╭─ Material for this exercise

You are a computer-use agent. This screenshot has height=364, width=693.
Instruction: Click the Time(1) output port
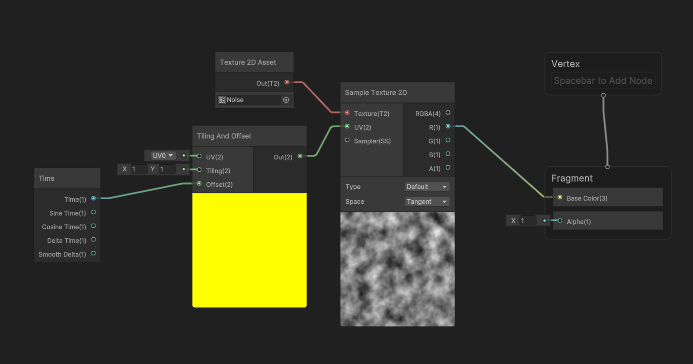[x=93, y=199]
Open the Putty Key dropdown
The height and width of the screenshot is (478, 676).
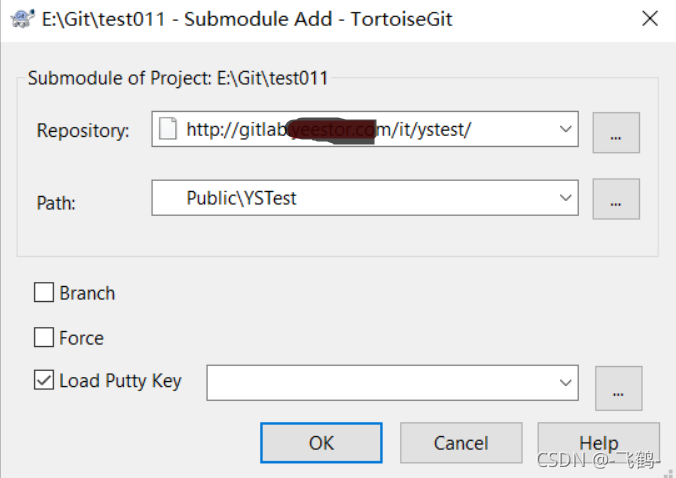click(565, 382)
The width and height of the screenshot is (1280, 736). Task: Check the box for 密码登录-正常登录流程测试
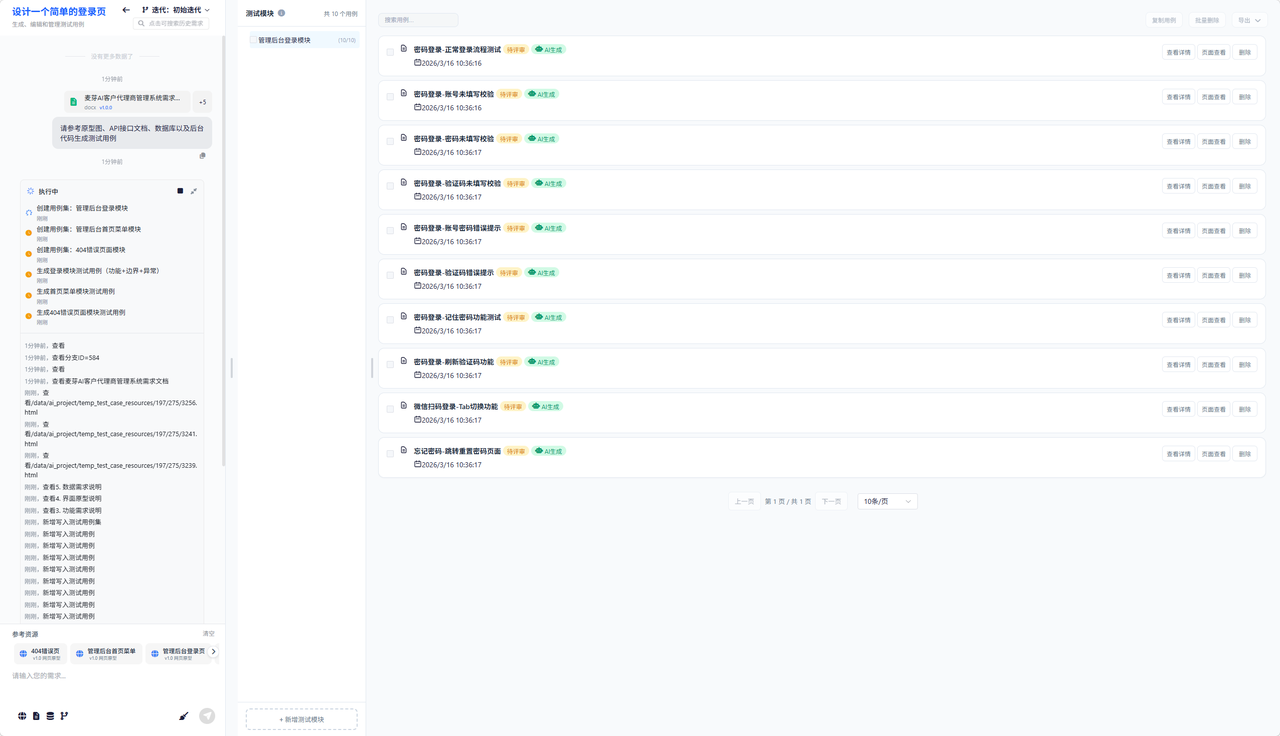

╰─

- **Goal of the exercise**
Every line from the one that contains "Open the Putty Key dropdown" through the end of the records above is to be reproduced exactly; no picture goes in the copy.

- **Your response**
Open the Putty Key dropdown
The height and width of the screenshot is (478, 676).
click(565, 382)
The width and height of the screenshot is (1280, 736). Task: Check the box for 密码登录-正常登录流程测试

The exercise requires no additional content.